Thematic platforms are aimed at solving a certain narrow range of tasks, as a rule, limited to
a certain geographic region, providing the most relevant and thoroughly selected set of data,
tools and algorithms for these tasks and region. Here are some examples of thematic platforms.
USGS Web Applications (https://www.usgs.gov/products/data-and-tools/web-application) is
a collection of thematic web services from the US Geological Survey to solve a wide range of
tasks in areas from geology to climate, mainly for the territory of USA. Web services use the
USGS cloud data access platform and internal cloud infrastructure. All services and data access
platform are free for scientific research.

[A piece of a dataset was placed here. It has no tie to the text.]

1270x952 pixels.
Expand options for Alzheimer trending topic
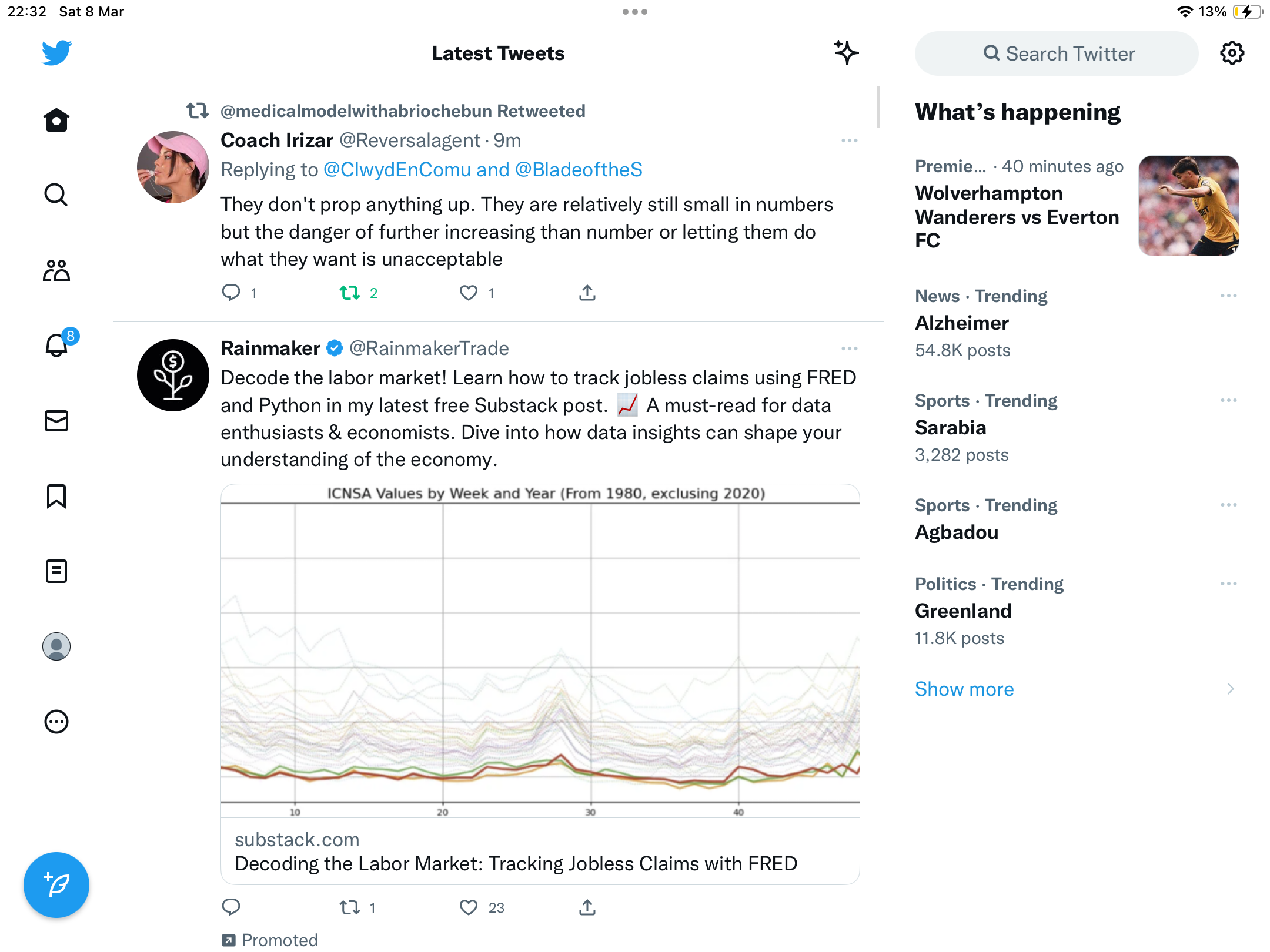click(x=1229, y=296)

NASA Earthdata Tools (https://earthdata.nasa.gov/earth-observation-data/tools) is a set
of cloud-based tools from the US National Aerospace Agency, which provide the following
functionality: data search and ordering, data preprocessing and filtering, geolocation and
cartography, data visualization and analysis. Each of the services from this catalog is focused on
solving a fixed range of tasks from certain domains. The services are also free and not limited
just to the United States region.
Copernicus Marine Service (https://marine.copernicus.eu) is a cloud-based platform focused
on research of the World Ocean, which is implemented as part of the European Union’s Coperni-
cus Program. The platform offers access to satellite and spatial data on the state of the ocean, as
well as a range of tools for visualizing and analyzing various parameters of the ocean, thereby
allowing to solve scientific and applied problems requiring this type of data. The platform is free
and covers the entire World Ocean. There are similar thematic platforms within the Copernicus
Program for climate, atmosphere and land studies.
Digital Earth Australia (https://www.ga.gov.au/dea/products) is a thematic cloud platform
for monitoring various physical parameters in Australia. It combines satellite data and a set of
thematic services that are focused on solving specific problems: from changing coastlines to
determining freshwater reserves. Access to the platform is free.

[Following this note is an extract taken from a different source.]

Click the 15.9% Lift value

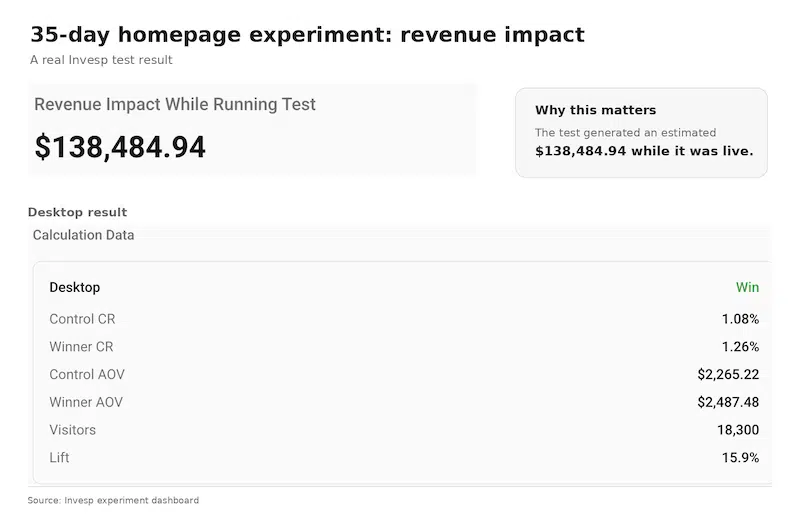click(x=740, y=457)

Swiss Data Cube (https://www.swissdatacube.org) is a thematic cloud platform similar to the
previous one, only focused on monitoring the territory of Switzerland.

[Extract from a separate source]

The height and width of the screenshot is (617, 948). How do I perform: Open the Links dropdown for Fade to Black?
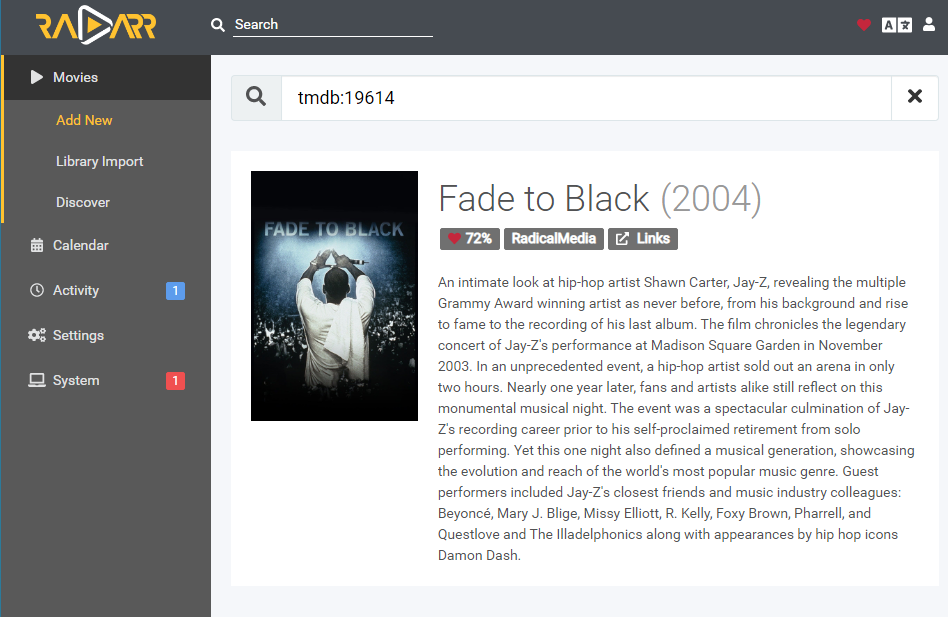(643, 239)
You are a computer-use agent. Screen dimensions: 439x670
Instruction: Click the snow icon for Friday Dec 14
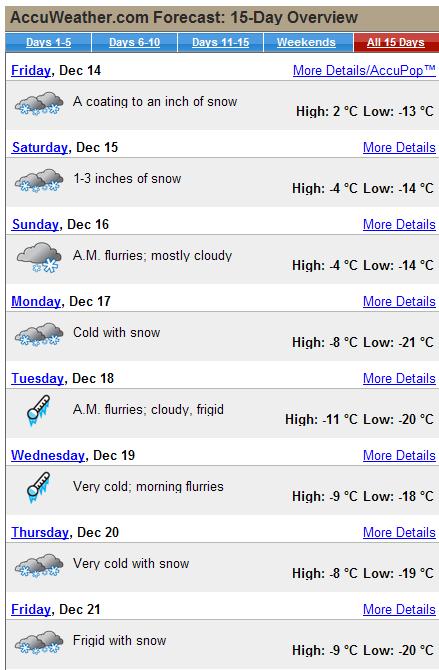click(39, 104)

Brazil Data Cube (http://brazildatacube.org) is a thematic cloud platform focused on monitor-
ing the territory of Brazil.
The above review of cloud platforms for working with satellite and spatial data allows us
to conclude that, to solve modern problems, such platforms, on the one hand, require the
implementation of data access, processing and visualization capabilities, and on the other hand,
simplicity and flexibility of use in modern thematic scientific tasks with the ability to define
data sets and algorithms for their processing. At the same time, general-purpose platforms still
have their own specifics and different goals, differences in the set of services provided, and
the possibilities of using them for research purposes. This explains the large number of such
platforms.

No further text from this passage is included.